While I am embarrassed for North Carolina and ashamed of Gov. McCrory’s decision, I can’t pretend to be in the least surprised. Of course North Carolina–the state where I lived for 26 of my 33 years, a state I know like the back of my hand, from the Outer Banks to the mountains–doesn’t want refugees. North Carolina doesn’t even want me.
In September, in a nasty-minded effort to make the difficult lives of the poorest North Carolinians next door to impossible, the SNAP program is reverting to its draconian, pre-recession limitations for single, childless adults. Because apparently the senator from Arapahoe thinks that a 20 hour a week job will more than suffice to cover your rent AND your grocery bill.

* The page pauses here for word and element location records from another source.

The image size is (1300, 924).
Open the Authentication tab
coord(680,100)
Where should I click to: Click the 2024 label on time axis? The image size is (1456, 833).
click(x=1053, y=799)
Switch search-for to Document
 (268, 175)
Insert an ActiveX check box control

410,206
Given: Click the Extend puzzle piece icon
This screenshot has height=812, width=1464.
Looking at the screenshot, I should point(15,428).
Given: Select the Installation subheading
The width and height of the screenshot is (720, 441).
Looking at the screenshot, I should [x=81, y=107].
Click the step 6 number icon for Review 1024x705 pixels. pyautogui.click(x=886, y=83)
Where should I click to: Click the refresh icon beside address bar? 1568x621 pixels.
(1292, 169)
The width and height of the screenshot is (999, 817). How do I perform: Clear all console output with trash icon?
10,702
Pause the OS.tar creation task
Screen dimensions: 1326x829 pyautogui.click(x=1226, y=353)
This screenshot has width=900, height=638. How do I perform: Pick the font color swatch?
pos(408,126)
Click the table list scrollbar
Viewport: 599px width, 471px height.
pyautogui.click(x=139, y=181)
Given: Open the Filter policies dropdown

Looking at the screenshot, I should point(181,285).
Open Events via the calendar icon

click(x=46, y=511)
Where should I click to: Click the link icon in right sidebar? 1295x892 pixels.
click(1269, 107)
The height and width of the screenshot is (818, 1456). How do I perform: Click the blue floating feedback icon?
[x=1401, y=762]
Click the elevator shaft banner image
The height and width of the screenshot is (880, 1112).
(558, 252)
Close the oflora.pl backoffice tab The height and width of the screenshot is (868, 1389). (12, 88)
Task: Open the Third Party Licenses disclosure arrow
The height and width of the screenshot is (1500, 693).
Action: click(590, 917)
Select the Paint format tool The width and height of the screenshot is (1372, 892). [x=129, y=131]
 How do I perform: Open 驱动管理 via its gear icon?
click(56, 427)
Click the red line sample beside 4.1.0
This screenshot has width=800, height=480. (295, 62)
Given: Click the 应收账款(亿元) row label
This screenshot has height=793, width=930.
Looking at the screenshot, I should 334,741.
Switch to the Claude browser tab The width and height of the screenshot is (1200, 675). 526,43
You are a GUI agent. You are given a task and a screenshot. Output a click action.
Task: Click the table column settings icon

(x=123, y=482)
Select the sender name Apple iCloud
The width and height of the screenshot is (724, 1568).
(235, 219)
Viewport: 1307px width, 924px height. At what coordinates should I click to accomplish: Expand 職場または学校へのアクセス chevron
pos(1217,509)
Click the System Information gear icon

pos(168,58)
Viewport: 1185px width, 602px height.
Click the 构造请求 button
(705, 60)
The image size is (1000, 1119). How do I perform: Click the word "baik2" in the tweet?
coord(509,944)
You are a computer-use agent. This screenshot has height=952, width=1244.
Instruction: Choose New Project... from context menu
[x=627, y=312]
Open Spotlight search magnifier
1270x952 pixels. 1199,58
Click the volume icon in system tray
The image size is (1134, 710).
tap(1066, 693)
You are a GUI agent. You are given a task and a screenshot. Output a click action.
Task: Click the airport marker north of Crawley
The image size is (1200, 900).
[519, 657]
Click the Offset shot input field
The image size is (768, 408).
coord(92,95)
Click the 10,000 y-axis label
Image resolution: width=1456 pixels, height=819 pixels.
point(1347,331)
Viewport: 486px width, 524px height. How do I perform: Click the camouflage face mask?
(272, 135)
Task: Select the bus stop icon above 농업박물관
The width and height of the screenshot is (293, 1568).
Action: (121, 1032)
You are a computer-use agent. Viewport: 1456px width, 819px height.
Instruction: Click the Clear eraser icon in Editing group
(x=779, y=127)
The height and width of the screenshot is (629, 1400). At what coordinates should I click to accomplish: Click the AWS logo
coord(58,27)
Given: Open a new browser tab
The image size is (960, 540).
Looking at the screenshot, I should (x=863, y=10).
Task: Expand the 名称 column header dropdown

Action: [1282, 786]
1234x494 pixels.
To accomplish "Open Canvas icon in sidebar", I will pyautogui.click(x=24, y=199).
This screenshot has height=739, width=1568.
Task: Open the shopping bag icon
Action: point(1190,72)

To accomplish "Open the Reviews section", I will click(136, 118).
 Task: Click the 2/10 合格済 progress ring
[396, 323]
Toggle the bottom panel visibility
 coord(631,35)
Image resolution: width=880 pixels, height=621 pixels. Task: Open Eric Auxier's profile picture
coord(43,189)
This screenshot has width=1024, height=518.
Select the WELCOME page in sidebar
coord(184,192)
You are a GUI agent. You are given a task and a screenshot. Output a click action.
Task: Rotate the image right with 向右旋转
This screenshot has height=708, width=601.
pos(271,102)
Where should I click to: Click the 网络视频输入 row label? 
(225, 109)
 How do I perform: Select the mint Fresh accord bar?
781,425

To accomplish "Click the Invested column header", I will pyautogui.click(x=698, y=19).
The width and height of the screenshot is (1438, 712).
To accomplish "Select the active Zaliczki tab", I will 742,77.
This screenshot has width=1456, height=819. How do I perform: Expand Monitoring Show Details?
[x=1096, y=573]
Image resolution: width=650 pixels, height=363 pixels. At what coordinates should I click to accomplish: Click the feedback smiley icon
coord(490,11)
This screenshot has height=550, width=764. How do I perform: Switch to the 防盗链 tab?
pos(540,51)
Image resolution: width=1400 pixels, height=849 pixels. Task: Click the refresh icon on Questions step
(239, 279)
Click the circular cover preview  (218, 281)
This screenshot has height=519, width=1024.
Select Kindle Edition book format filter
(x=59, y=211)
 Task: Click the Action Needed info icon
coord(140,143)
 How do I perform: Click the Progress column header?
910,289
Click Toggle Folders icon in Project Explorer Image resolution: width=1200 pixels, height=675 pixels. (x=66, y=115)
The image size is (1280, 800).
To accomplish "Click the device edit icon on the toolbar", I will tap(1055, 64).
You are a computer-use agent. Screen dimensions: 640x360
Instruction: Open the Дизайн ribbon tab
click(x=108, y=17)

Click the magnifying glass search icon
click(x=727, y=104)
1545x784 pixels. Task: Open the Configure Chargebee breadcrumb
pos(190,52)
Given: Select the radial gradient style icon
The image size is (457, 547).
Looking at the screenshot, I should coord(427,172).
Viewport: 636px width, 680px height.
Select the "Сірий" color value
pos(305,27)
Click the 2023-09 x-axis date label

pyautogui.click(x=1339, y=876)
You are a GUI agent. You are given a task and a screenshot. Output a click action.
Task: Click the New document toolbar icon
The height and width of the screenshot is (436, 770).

Weigh this together with the fact that North Carolina is one of the states that refused to expand Medicaid–meaning, if you DO get that fabled 20 hour a week job, you’re considered too rich for Medicaid, even though you’re so poor the healthcare marketplace won’t sign you up. I think it sends a pretty clear message. North Carolina doesn’t want to take care of its own people, let alone extend shelter to strangers.
I left North Carolina an unemployed physical and mental wreck. That was about a year and a half ago. Since I came to Maryland, where I have full health insurance coverage, my mental and physical health have been invigorated. All it seemed to take was a year of counseling and some anti-inflammatories for my tricky tendon–simple things that were nonetheless far beyond my reach in North Carolina.
As a result of the massive improvement of my health, I’ve been working almost full time for the last three months. I still depend on food stamps at the moment, but as I get healthier and stronger and work longer hours, that will probably change.
Since I left North Carolina, I’ve started getting my writing published. I’ve established myself as a freelancer. I buy things now, like books and shelves to put those books on. I’m a functional adult who participates in my community and contributes to the economy.
And I’m doing it in Maryland. Not in North Carolina, where all my memories are, where familiarity bred security and not contempt. It’s Baltimore public schools where I’m going to volunteer as a creative writing teacher, not the Wake County public school system that educated me.
I get stronger, more productive, more focused every day. And I believe in giving back to my community. But the community I’m giving to is the one that took me when North Carolina made it clear that I and people with needs like mine could basically just scuttle away and die like rats–we weren’t their problem.
So on the whole, and despite the fact that Gov. McCrory would never in a million years think of it in these terms, it is almost certainly for the best that refugees not come to North Carolina. They’re better off in a state that understands the value of human life. In other words: refugees should walk on by, because North Carolina doesn’t deserve them.